Dr Hassan says, “Many women who lose their loved ones in a conflict do experience PTSD but, in time, they make their peace with the incident. It’s the ones whose relatives have disappeared who are the most difficult to reach out to. We can’t come up with a solution or an explanation for them to hold on to. I had a couple of patients whom I was unable to help because there wasn’t any tangible resolution to offer. There is an endless stress that keeps on mounting on the patient. Professionally, we refer to them as undefined syndromes. It is grief but it is of a very complicated kind and their illnesses are much more severe.”
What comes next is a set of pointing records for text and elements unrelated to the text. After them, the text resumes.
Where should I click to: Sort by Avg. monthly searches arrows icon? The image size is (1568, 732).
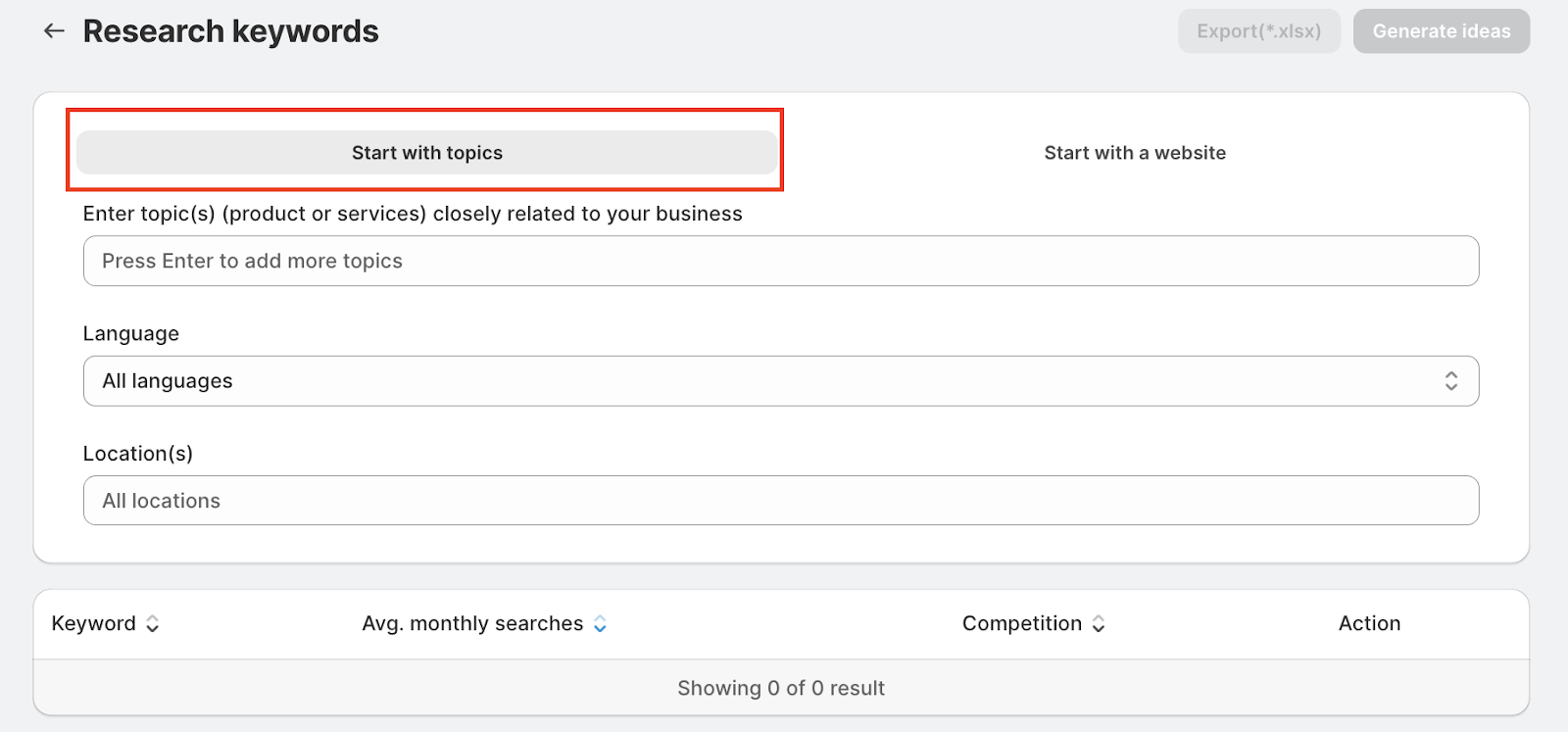[x=600, y=624]
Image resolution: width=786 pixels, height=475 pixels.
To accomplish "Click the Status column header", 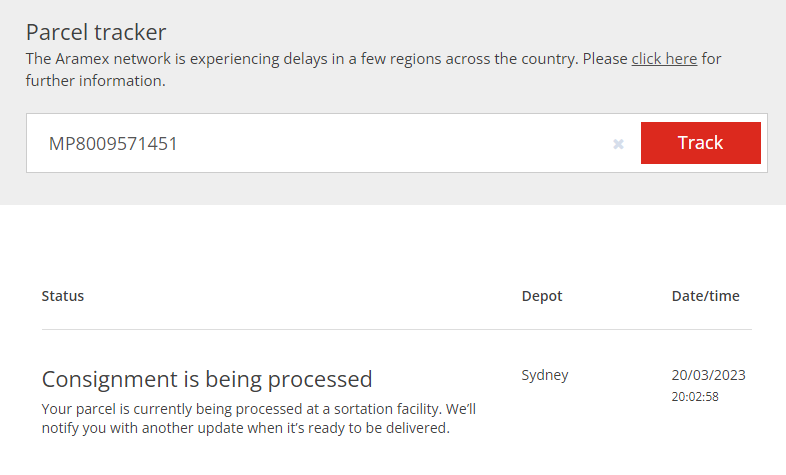I will (x=62, y=296).
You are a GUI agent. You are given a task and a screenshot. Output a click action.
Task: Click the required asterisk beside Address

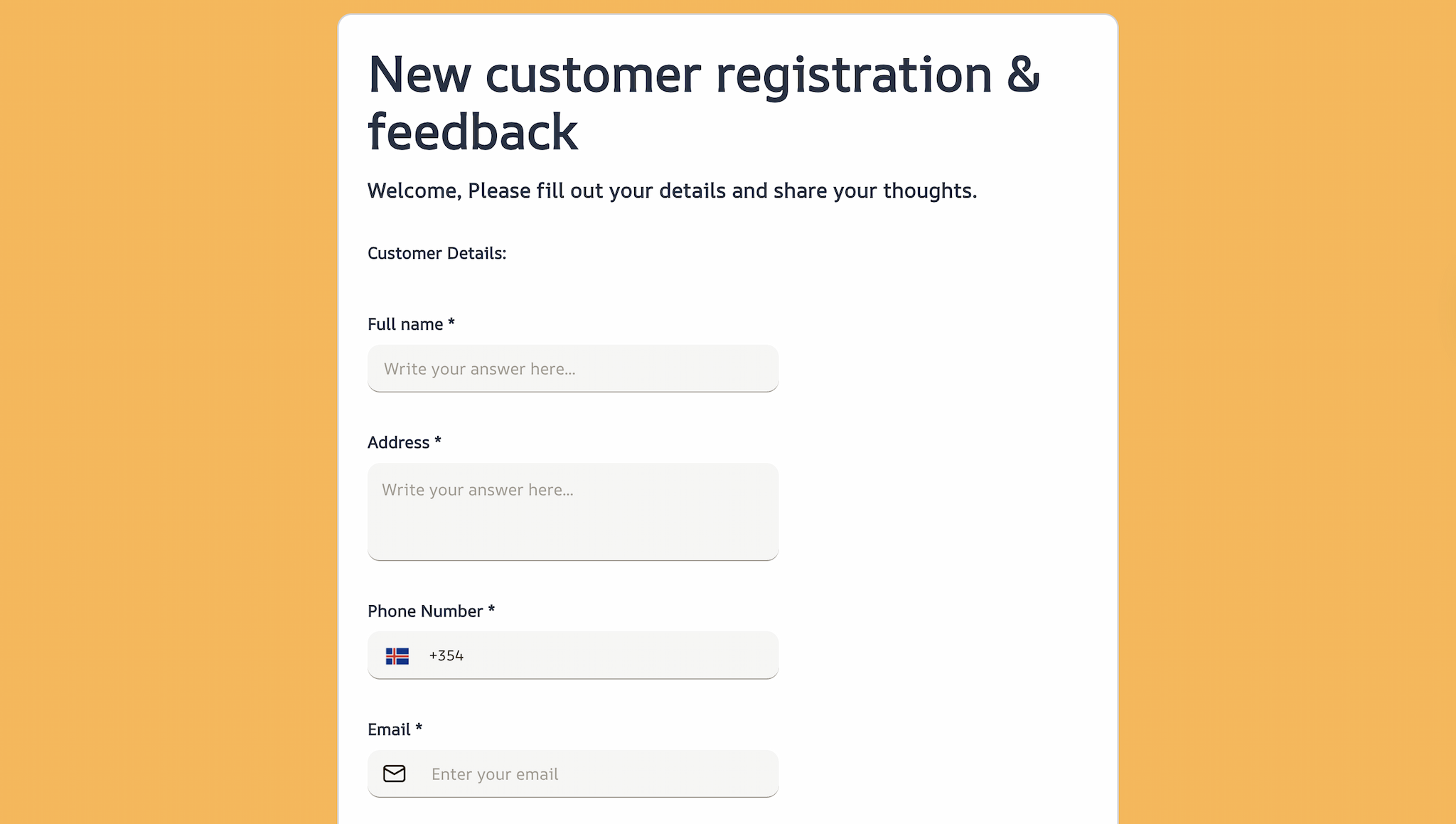(x=438, y=441)
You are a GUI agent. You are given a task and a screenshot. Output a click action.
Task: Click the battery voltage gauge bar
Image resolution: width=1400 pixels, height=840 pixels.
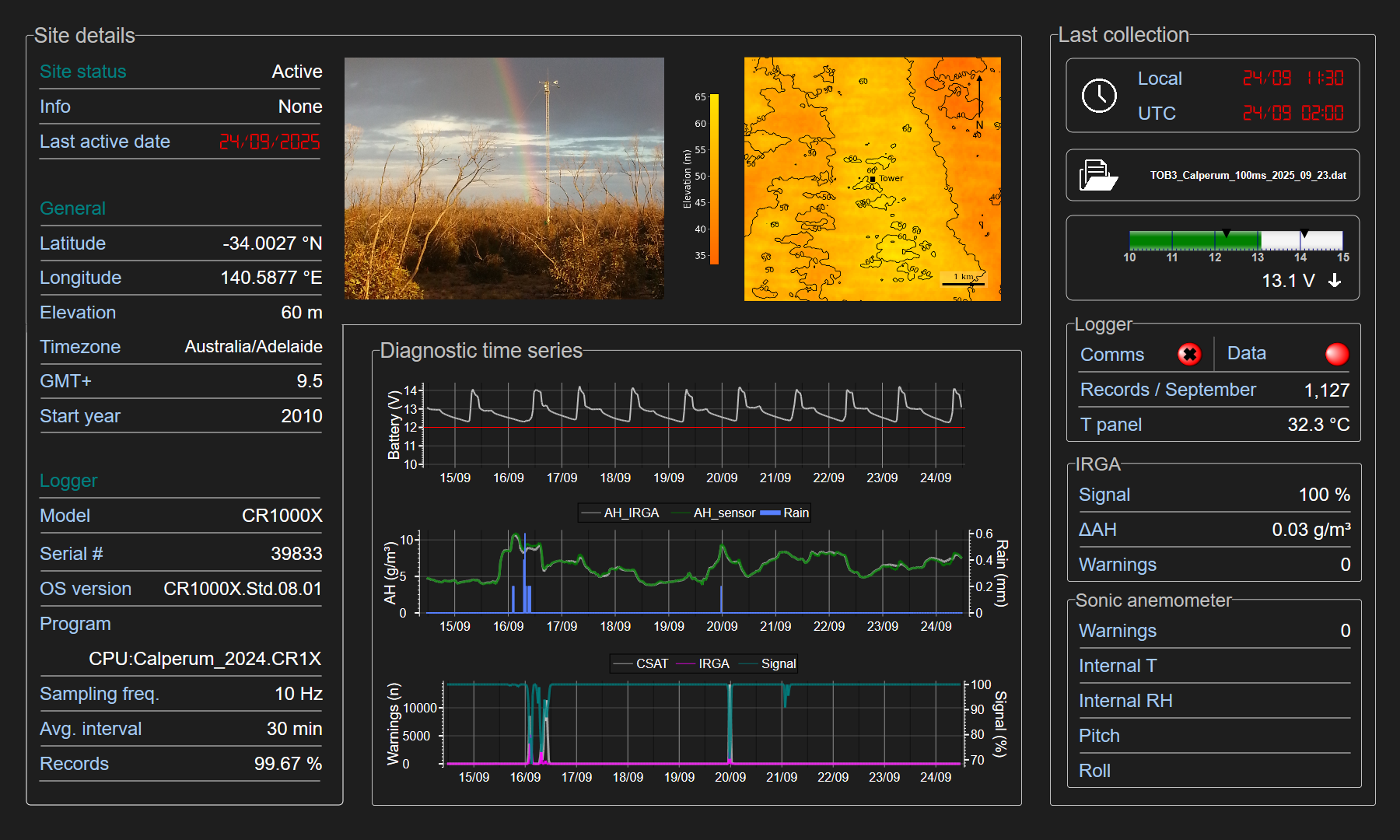pyautogui.click(x=1235, y=240)
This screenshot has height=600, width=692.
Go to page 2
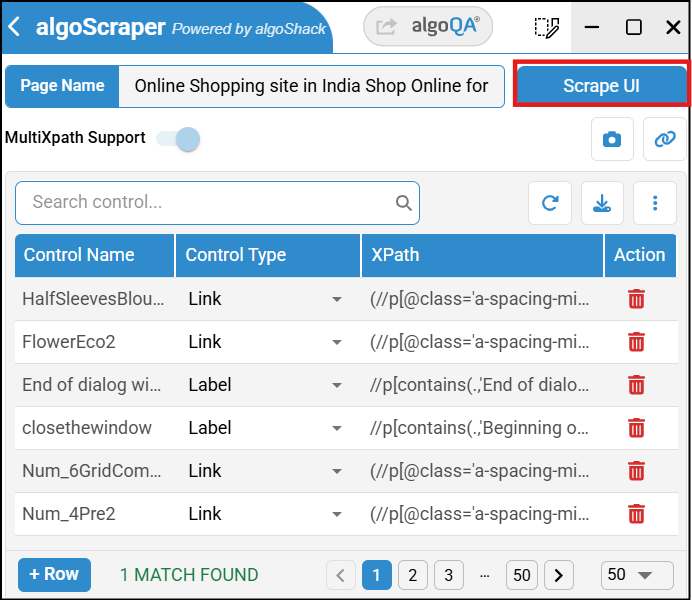tap(413, 575)
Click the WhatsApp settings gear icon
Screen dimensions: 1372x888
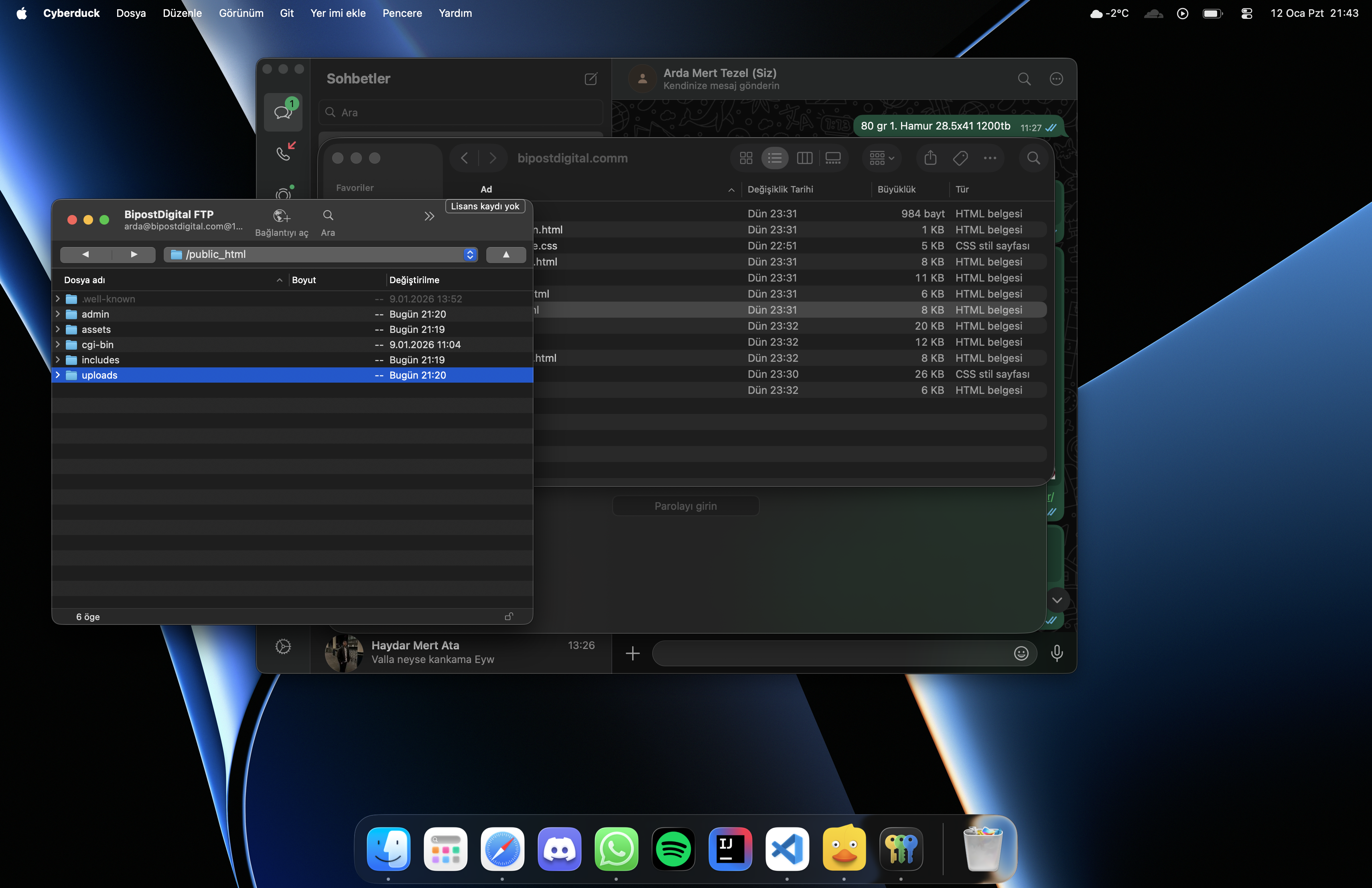click(283, 647)
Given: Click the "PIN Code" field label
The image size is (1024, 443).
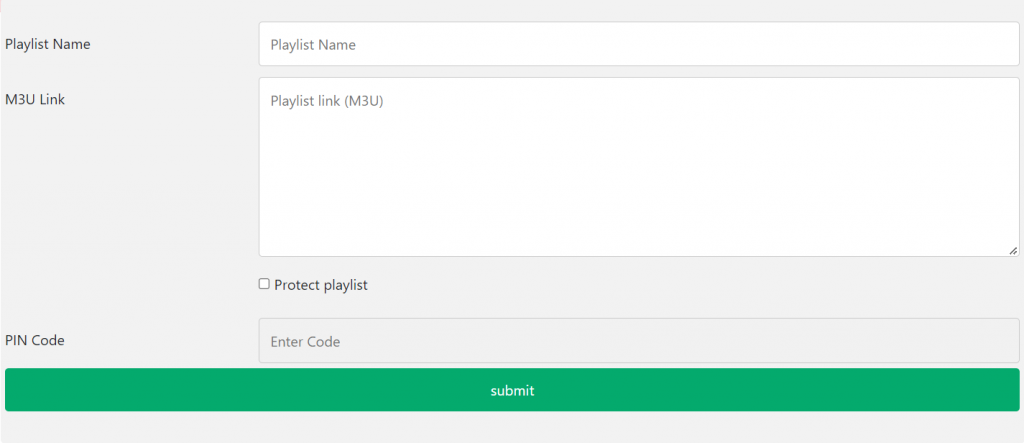Looking at the screenshot, I should (35, 340).
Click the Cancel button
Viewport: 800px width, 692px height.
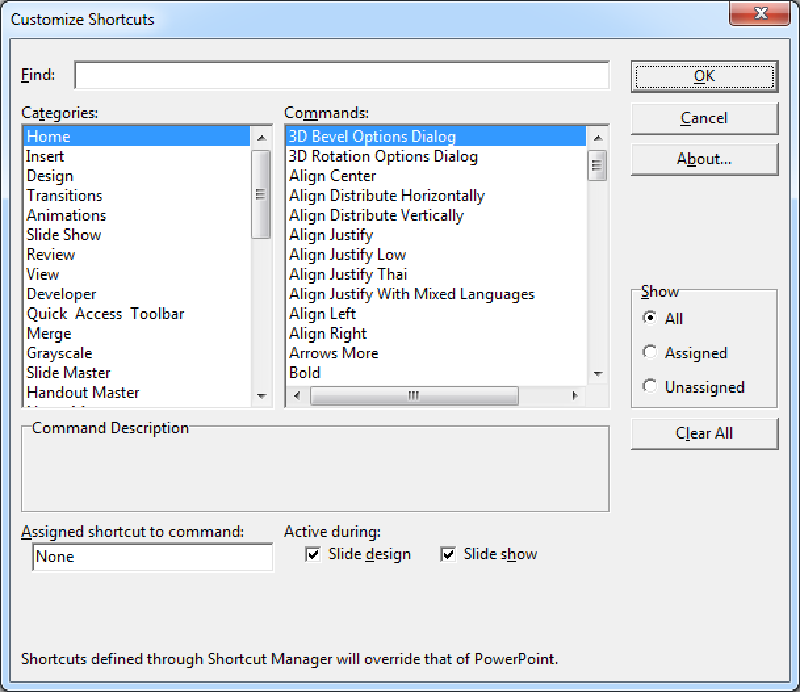[704, 118]
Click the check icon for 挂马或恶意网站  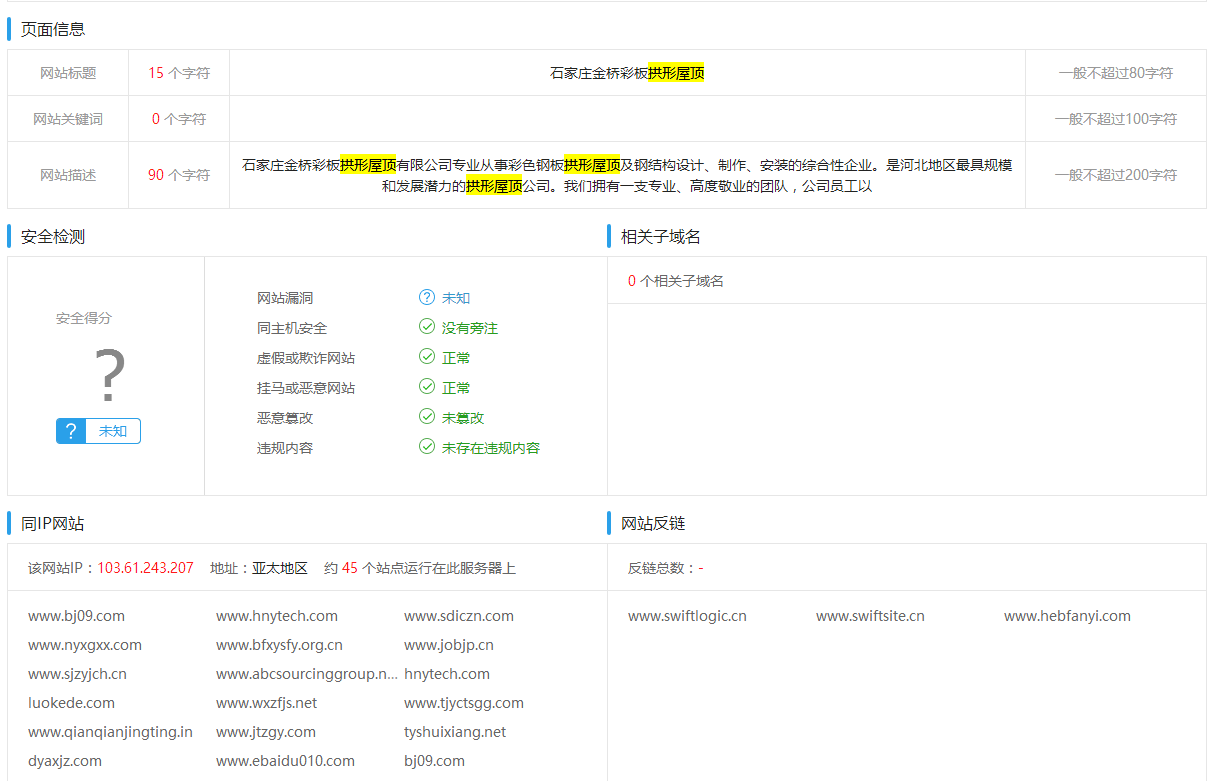coord(427,387)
So how can these suffering women get the help and support they need? “If we talk about societal support, in general, that is dwindling nowadays. The main reason being that whereas earlier there were mechanisms and systems to cater to them and children, in the last 25 years or so their numbers have decreased exponentially. They used to be entitled to three types of support – familial, community and, lastly, the state. But the resources are stretched and everyone can’t be looked after anymore,” explains Dr Hassan.
As the MSF report suggests “a comprehensive and integrated decentralisation, prevention and care and treatment programme is the need of the hour in the Valley.” Of course, this is even mandated under the Mental Health Act, 1987, which directs states to make mental health facilities available at the district level. “However, the reality is that at present we don’t even have a tertiary facility let alone there being ones at the district level. Counselling centres affiliated with the IMHNS along with trained frontline health workers will make a huge difference to women’s lives,” says Dr Hassan.
Bringing treatment to the grassroots and adopting a more sensitive and open approach to this issue can really make life easier for women who are anyway on the brink.